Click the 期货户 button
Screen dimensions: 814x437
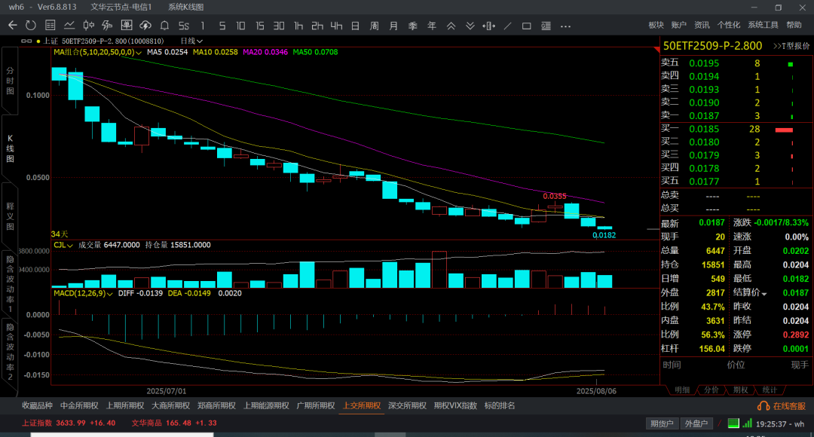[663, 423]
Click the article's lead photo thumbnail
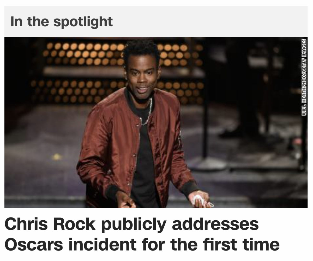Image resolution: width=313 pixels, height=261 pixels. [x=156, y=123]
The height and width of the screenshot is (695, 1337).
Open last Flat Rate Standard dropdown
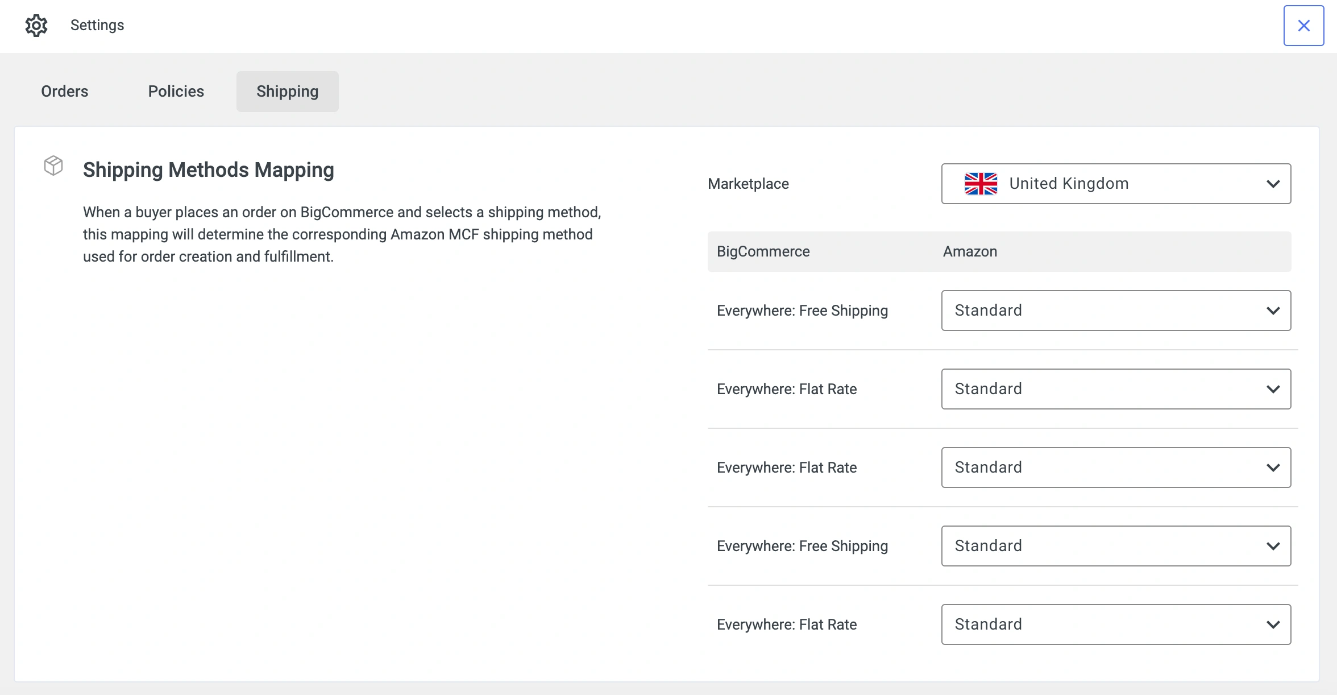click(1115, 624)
------------------------------------------------------------------------
● **Stated problem**:
Rewrite all the rows above in full, leaving every line of text as it is but shifting each coordinate and image-size figure in the answers by -127. Leave the pictures out.

● **The answer**:
Click the 期货户 button
Screen dimensions: 814x437
[536, 296]
Click the article's lead photo thumbnail
Image resolution: width=186 pixels, height=134 pixels. [x=29, y=-4]
The height and width of the screenshot is (695, 1337).
Open last Flat Rate Standard dropdown
click(988, 497)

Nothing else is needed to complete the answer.